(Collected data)
::::

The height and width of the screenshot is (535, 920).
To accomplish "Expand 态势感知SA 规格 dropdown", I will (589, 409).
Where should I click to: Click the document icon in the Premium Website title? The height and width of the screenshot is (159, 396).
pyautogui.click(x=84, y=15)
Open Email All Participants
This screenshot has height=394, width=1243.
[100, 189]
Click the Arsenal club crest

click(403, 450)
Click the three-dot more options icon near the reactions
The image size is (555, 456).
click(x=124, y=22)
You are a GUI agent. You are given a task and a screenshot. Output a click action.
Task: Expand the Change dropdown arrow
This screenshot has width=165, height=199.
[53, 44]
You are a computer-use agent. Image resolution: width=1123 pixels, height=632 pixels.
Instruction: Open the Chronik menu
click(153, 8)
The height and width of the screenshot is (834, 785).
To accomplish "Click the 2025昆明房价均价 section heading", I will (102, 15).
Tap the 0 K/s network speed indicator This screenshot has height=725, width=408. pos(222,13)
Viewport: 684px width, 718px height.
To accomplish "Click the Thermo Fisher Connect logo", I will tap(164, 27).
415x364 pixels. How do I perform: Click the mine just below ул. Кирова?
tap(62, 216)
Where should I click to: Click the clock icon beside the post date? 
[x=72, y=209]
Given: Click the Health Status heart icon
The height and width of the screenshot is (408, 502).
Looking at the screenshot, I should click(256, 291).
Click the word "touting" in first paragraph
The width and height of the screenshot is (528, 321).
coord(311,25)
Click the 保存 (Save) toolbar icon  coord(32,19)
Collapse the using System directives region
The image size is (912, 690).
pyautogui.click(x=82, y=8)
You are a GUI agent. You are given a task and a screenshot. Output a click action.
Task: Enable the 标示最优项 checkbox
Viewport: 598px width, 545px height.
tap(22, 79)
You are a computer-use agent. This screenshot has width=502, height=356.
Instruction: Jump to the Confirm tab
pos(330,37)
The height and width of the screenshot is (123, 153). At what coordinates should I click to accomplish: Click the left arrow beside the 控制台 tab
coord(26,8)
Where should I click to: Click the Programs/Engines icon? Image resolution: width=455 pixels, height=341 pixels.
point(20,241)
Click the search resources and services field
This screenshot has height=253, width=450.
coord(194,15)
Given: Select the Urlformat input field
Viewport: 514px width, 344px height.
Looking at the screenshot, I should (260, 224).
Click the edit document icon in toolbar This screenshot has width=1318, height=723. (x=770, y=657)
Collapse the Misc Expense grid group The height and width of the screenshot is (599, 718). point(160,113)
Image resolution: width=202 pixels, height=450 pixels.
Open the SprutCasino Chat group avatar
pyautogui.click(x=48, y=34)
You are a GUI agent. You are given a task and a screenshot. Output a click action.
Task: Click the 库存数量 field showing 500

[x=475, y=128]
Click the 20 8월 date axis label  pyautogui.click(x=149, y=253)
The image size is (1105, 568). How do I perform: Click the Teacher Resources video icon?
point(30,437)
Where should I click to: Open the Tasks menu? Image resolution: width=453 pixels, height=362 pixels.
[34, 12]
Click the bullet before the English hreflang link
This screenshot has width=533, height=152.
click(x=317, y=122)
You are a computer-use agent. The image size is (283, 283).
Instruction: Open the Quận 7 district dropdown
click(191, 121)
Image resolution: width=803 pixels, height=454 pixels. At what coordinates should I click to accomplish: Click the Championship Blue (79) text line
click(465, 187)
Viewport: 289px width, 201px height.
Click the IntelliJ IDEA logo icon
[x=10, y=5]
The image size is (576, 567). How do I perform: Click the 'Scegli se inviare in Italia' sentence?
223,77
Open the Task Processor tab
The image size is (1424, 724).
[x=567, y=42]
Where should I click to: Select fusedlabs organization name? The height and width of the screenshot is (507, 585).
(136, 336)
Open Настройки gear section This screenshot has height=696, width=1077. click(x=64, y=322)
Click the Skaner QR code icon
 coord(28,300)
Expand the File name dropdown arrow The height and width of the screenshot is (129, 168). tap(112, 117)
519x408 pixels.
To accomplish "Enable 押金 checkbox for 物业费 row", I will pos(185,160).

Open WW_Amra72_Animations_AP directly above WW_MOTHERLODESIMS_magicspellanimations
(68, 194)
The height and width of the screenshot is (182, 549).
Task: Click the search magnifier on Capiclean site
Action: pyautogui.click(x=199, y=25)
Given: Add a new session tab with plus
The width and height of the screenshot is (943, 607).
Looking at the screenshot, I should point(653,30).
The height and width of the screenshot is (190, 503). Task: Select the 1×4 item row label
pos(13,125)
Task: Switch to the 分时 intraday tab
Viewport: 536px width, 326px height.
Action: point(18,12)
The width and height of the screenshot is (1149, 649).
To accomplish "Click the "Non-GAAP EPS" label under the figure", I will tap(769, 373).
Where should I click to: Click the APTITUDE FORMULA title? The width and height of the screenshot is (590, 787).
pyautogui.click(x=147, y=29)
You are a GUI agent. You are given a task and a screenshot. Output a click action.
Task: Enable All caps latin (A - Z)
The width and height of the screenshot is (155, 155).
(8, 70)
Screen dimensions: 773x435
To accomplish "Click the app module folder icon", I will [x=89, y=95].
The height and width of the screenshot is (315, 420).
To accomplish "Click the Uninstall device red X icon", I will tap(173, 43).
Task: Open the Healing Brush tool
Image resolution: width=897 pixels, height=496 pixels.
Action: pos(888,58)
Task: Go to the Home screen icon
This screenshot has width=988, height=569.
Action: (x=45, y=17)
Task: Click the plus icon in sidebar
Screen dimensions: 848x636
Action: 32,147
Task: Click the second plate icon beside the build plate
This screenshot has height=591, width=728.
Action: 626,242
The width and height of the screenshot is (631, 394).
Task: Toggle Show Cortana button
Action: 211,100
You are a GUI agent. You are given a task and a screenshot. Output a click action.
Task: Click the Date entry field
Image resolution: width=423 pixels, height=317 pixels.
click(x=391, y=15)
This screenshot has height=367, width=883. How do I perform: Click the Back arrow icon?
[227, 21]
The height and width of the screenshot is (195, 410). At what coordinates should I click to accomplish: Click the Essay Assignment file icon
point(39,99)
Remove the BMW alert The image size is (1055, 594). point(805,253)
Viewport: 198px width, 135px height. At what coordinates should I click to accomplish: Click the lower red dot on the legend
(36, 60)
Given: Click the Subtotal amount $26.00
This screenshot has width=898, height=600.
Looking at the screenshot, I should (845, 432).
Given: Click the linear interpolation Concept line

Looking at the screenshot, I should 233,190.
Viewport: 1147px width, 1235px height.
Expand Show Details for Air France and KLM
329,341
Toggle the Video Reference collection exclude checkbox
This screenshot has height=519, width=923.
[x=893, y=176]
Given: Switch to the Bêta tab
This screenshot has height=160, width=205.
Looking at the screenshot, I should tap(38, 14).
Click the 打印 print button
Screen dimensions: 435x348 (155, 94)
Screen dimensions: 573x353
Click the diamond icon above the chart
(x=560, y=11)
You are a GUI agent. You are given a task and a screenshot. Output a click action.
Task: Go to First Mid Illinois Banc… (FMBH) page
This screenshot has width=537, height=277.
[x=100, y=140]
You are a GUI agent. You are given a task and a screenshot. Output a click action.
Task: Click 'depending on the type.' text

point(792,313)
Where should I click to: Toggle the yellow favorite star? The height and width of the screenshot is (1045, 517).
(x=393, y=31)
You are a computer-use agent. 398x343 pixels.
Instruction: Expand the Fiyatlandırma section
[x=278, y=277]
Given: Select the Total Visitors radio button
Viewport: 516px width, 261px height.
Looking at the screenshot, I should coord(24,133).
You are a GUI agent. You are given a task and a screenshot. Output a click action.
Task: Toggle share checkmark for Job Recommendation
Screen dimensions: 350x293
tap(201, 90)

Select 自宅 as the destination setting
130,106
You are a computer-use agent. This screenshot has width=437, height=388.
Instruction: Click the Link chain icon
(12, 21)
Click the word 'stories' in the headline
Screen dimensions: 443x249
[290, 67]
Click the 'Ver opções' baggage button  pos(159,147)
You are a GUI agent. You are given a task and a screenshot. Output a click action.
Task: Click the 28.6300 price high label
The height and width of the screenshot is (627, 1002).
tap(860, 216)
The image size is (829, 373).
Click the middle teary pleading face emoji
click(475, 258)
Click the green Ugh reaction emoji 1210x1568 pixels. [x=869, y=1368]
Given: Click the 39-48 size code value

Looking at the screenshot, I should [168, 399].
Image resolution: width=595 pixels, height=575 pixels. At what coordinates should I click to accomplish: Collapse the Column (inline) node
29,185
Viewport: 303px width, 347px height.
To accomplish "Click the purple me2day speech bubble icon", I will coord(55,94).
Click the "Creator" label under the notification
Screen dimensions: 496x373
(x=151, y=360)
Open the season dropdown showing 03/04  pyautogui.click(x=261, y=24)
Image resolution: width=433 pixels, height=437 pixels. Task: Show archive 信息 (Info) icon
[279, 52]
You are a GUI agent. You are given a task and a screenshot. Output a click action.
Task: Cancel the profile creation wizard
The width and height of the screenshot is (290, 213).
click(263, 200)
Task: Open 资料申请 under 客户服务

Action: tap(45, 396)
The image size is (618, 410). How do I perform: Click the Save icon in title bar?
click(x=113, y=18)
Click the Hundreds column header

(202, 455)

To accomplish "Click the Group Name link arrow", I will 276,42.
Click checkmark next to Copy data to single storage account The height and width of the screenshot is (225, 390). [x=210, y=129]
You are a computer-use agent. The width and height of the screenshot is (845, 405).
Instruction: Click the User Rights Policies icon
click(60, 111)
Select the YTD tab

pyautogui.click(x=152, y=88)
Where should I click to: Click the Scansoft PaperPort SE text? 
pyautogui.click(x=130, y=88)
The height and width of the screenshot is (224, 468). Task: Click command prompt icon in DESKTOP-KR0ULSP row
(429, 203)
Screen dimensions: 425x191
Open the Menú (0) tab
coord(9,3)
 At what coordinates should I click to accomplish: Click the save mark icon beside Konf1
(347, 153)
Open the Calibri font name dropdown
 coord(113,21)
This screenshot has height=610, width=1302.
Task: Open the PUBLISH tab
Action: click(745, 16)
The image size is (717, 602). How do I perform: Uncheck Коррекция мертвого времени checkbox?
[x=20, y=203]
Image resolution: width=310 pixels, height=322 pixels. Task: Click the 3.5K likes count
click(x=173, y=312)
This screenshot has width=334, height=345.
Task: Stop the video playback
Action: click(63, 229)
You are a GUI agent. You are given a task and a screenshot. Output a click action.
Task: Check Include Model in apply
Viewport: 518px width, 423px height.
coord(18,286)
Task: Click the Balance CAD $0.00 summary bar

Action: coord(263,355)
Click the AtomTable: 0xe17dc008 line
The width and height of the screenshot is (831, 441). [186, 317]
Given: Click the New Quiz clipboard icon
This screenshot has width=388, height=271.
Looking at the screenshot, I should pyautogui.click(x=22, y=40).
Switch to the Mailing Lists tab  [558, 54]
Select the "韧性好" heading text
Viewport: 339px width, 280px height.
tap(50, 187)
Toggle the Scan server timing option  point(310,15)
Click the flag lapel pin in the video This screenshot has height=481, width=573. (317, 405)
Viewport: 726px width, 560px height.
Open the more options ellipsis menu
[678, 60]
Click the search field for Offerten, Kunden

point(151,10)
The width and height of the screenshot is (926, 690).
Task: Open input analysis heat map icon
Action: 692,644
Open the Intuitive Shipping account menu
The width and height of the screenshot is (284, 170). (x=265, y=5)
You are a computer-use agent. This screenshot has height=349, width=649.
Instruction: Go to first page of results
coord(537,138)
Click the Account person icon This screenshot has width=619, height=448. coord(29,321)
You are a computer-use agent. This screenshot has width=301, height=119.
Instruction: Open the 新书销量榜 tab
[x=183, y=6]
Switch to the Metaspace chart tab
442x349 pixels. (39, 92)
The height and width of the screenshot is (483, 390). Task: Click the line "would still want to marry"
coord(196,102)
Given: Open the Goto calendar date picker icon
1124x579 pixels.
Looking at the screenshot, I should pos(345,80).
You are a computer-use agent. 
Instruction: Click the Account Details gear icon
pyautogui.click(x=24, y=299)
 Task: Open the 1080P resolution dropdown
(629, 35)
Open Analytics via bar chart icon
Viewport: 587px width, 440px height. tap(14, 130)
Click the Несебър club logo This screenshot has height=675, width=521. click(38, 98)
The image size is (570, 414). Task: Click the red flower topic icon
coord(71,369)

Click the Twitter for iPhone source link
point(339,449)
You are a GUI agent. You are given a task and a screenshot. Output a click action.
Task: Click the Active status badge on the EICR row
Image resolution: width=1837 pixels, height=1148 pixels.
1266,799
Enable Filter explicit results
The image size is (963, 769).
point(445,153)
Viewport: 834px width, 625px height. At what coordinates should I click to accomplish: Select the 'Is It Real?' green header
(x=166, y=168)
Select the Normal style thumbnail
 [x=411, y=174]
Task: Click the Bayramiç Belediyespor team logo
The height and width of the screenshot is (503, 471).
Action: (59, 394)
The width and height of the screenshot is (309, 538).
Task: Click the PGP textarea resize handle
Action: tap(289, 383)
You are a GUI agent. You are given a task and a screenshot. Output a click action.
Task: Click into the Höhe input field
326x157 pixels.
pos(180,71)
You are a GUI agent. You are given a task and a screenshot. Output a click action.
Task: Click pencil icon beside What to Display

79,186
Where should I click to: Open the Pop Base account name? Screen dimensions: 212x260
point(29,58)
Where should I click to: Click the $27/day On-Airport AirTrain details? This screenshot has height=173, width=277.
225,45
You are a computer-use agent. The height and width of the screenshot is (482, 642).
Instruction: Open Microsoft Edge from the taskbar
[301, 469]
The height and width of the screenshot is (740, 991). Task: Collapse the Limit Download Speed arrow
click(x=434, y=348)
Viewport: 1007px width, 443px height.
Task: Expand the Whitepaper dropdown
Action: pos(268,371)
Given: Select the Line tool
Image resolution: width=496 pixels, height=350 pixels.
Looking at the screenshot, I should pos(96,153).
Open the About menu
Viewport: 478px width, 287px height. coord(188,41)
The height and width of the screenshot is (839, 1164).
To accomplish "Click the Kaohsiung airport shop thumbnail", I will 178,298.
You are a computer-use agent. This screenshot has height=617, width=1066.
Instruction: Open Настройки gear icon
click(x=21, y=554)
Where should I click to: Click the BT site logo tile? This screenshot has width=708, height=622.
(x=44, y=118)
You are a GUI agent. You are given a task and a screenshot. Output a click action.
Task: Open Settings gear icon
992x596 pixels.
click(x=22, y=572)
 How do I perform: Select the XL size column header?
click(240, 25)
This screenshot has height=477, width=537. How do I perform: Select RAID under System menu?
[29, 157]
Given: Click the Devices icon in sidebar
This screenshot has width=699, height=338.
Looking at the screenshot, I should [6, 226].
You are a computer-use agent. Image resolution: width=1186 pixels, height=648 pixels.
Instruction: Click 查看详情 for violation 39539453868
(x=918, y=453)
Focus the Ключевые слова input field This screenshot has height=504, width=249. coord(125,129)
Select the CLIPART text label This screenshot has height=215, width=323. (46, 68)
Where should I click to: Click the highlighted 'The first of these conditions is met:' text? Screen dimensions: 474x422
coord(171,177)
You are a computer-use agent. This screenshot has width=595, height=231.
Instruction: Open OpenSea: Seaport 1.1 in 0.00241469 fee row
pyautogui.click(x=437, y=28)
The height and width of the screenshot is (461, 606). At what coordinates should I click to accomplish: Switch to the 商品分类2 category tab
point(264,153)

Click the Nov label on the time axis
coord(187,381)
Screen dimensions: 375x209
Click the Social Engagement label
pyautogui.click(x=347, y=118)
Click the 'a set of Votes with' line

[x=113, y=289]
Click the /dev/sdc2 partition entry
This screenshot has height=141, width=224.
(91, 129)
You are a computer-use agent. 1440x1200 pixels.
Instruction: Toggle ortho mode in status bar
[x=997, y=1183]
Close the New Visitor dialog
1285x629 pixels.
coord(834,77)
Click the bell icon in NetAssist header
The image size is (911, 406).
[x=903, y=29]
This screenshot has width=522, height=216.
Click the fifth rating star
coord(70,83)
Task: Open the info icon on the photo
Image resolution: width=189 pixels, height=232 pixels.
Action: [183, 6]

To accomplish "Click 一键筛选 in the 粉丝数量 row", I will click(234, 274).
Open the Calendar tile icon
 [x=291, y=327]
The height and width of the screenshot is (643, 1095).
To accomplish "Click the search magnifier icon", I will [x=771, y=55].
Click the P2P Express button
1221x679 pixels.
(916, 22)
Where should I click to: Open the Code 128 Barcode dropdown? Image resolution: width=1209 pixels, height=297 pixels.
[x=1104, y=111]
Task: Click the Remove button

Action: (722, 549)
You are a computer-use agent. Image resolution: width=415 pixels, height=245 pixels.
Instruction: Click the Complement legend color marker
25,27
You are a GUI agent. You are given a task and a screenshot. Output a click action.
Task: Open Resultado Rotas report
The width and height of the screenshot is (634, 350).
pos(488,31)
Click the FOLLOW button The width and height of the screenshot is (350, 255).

::::

> [PROBLEM DESCRIPTION] Your reply is to repeat, unchanged, the lines above running from the one with "Task: Open the info icon on the photo" up to and including the one with "The height and width of the screenshot is (643, 1095).".

> [SOLUTION FOR THIS EXERCISE]
Task: Open the info icon on the photo
Image resolution: width=189 pixels, height=232 pixels.
Action: [183, 6]

To accomplish "Click 一键筛选 in the 粉丝数量 row", I will click(234, 274).
Open the Calendar tile icon
 [x=291, y=327]
The height and width of the screenshot is (643, 1095).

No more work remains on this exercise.